Baca Juga  Bentuk Big Data Persyarikatan, LHKP PWM Jatim Akan Gelar Pelatihan di Malang

Dalam konteks modern, Indonesia masih sangat bergantung pada pajak sebagai sumber keuangan negara. Mukhlis menilai ketergantungan itu terlalu besar jika dibandingkan prinsip keuangan publik dalam Islam. “Dalam sejarah pemerintahan Islam, sumber fiskal tidak hanya berasal dari pajak. Ada juga zakat, wakaf, dan sumber ekonomi legal lainnya,” tambahnya.

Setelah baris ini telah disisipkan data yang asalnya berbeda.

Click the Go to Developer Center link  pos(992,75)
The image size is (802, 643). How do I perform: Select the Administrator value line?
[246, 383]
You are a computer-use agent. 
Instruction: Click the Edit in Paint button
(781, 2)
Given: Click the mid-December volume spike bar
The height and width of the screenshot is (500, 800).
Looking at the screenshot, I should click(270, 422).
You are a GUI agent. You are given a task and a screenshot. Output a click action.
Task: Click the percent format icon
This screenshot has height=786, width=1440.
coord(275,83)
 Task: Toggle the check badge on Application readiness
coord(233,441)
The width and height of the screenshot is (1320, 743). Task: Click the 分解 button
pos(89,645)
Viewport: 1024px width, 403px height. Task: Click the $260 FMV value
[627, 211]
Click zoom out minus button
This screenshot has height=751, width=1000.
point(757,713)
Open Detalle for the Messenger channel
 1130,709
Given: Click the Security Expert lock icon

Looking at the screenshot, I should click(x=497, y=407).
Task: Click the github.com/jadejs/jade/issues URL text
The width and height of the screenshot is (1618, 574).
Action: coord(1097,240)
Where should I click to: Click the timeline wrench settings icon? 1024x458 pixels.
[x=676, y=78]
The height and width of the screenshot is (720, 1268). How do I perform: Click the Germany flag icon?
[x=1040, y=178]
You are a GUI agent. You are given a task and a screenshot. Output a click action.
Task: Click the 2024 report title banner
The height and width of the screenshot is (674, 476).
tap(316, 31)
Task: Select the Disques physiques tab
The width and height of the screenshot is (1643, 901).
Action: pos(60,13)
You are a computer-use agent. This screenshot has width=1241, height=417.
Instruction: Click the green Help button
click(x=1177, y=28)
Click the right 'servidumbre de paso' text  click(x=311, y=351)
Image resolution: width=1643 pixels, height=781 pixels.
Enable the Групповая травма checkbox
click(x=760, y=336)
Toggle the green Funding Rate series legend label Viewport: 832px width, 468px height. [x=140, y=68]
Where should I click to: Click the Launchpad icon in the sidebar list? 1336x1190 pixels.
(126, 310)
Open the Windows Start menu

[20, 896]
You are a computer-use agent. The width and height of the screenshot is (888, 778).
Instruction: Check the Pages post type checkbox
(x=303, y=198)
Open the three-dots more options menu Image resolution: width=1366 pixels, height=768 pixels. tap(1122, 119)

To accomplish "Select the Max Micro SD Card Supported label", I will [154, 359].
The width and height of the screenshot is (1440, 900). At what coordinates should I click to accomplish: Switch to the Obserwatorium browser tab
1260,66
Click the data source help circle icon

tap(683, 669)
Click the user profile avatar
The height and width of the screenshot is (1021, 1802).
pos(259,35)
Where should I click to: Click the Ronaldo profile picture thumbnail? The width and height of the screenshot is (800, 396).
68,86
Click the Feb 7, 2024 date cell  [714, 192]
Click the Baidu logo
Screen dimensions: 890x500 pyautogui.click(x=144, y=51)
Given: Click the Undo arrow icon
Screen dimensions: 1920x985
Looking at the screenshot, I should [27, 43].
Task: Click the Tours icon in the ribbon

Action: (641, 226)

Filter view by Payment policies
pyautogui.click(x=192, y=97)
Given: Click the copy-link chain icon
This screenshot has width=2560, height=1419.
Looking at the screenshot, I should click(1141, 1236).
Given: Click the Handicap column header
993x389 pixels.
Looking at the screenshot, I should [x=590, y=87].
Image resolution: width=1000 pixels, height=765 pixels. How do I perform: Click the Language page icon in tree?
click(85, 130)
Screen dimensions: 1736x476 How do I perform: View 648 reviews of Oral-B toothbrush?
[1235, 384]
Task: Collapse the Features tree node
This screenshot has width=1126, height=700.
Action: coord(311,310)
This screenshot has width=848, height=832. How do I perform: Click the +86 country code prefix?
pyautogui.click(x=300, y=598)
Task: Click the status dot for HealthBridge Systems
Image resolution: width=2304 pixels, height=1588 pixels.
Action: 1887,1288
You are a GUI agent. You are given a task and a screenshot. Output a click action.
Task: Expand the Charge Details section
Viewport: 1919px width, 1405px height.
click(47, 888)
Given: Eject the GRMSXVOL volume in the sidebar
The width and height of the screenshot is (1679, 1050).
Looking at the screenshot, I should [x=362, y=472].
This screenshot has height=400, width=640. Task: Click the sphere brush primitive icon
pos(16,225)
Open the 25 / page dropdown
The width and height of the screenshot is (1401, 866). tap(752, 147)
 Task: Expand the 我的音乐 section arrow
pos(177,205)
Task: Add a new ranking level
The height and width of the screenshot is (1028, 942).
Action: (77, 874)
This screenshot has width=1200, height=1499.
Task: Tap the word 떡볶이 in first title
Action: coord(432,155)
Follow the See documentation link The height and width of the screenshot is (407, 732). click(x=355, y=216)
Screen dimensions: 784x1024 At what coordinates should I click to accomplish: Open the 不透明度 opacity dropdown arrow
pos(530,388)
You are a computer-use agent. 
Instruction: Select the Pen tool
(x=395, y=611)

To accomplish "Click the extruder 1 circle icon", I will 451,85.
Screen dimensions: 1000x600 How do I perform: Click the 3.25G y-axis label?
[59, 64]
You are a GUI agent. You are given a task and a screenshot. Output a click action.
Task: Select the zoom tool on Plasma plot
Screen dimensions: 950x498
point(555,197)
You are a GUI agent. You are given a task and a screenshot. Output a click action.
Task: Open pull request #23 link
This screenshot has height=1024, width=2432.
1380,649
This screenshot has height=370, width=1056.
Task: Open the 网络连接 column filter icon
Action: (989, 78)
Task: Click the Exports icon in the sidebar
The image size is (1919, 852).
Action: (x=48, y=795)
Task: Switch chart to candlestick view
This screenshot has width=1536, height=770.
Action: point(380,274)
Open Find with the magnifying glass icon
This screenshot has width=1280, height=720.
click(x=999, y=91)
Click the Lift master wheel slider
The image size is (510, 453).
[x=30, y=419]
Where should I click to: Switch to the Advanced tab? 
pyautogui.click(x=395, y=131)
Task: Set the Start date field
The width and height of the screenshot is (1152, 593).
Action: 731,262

Aspek pengawasan juga menjadi elemen krusial. Mukhlis menyinggung tradisi Islam yang menempatkan muhtasib dan lembaga hisbah untuk mengawasi kebijakan publik sekaligus menjaga moralitas administrasi negara. “Pada masa Nabi, muhtasib mengawasi mekanisme pemungutan pajak. Jika ada petugas yang menerima suap untuk mengurangi kewajiban seseorang, langsung diproses dan dihukum. Al-Qur’an menyebut tindakan itu sebagai gulul atau korupsi,” tegasnya.

Mukhlis menekankan, edukasi perpajakan bagi umat Islam juga sangat penting. Ia menyayangkan masih banyak orang yang menganggap bekerja sebagai pegawai pajak haram karena salah paham terhadap hadis.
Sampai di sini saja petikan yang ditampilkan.